# Project 3: Tennis

---

In this notebook, I am going to run a model that was pretrained with the [tennis](tennis.ipynb) notebook.

## 1. Start the Environment

We begin by importing some necessary packages.

In [1]:
from unityagents import UnityEnvironment
from modules.ddpg_agent import Agent

import numpy as np

In [2]:
env = UnityEnvironment(file_name="./Tennis_Linux/Tennis.x86_64")

INFO:unityagents:
'Academy' started successfully!
Unity Academy name: Academy
        Number of Brains: 1
        Number of External Brains : 1
        Lesson number : 0
        Reset Parameters :
		
Unity brain name: TennisBrain
        Number of Visual Observations (per agent): 0
        Vector Observation space type: continuous
        Vector Observation space size (per agent): 8
        Number of stacked Vector Observation: 3
        Vector Action space type: continuous
        Vector Action space size (per agent): 2
        Vector Action descriptions: , 


We retrieve some information like number of actions and states from the environment.

In [3]:
brain_name = env.brain_names[0]
brain = env.brains[brain_name]

env_info = env.reset(train_mode=True)[brain_name]
state = env_info.vector_observations[0]

numberOfActions = brain.vector_action_space_size
numberOfStates = len(state)
num_agents = len(env_info.agents)

## 2. Define the main ddpg function and start some episodes

In [4]:
def ddpg_play(agent, n_episodes, max_t):
    print("###############################")
    print("Running " + str(n_episodes) + " episodes now: ")
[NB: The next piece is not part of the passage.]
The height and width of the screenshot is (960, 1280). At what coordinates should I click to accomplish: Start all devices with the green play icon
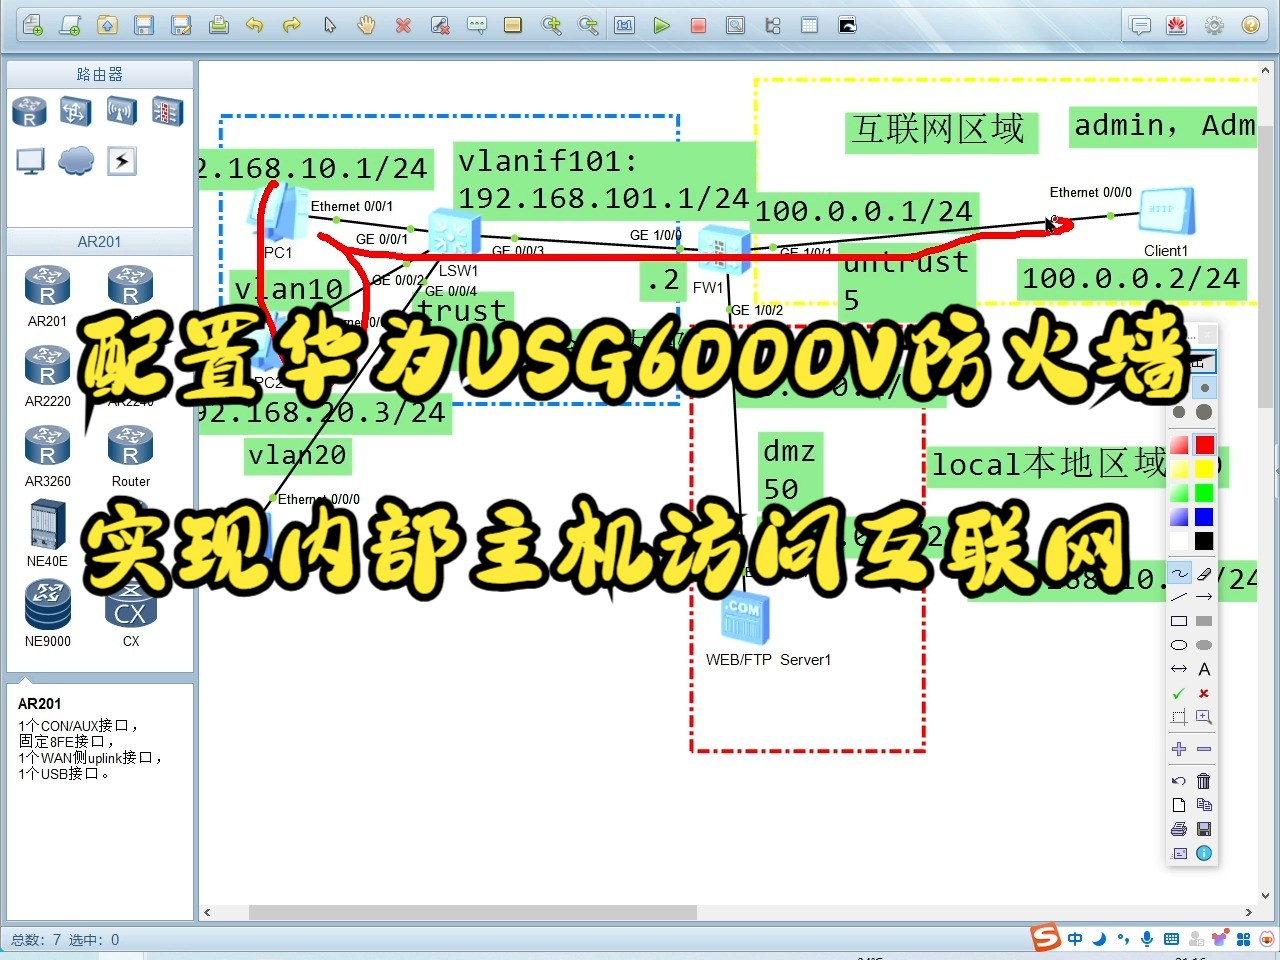click(662, 25)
    for i_episode in range(1, n_episodes+1):
        print("-------------------------------")
        print("Episode " + str(i_episode))
        env_info = env.reset(train_mode=False)[brain_name]  # reset the environment
        scores = np.zeros(num_agents)                       # initialize the score (for each agent)
        agent.reset()                                       # reset the agent
        
        for t in range(max_t):
            states = env_info.vector_observations           # get the current state (for each agent)
            
            actions = agent.act(states)                     # select an action (for each agent)
            env_info = env.step(actions)[brain_name]        # send the actions to the environment
            
            rewards = env_info.rewards                      # get the reward
            scores += rewards
            print("\rScore: " + str(scores), end="")
            
            dones = env_info.local_done                      # see if episode has finished
            if np.any(dones):                               # exit loop if episode finished
                break
        print("\nFinal score: " + str(i_episode) + ": " + str(np.max(scores)))
        print()

In [5]:
agent_play = Agent.for_playing(num_agents, numberOfStates, numberOfActions, "./models/ddpg_")
ddpg_play(agent_play, 2, 1000)

cuda:0
###############################
Running 2 episodes now: 
-------------------------------
Episode 1
Score: [2.60000004 2.60000004]
Final score: 1: 2.600000038743019

-------------------------------
Episode 2
Score: [2.60000004 2.60000004]
Final score: 2: 2.600000038743019



In [6]:
env.close()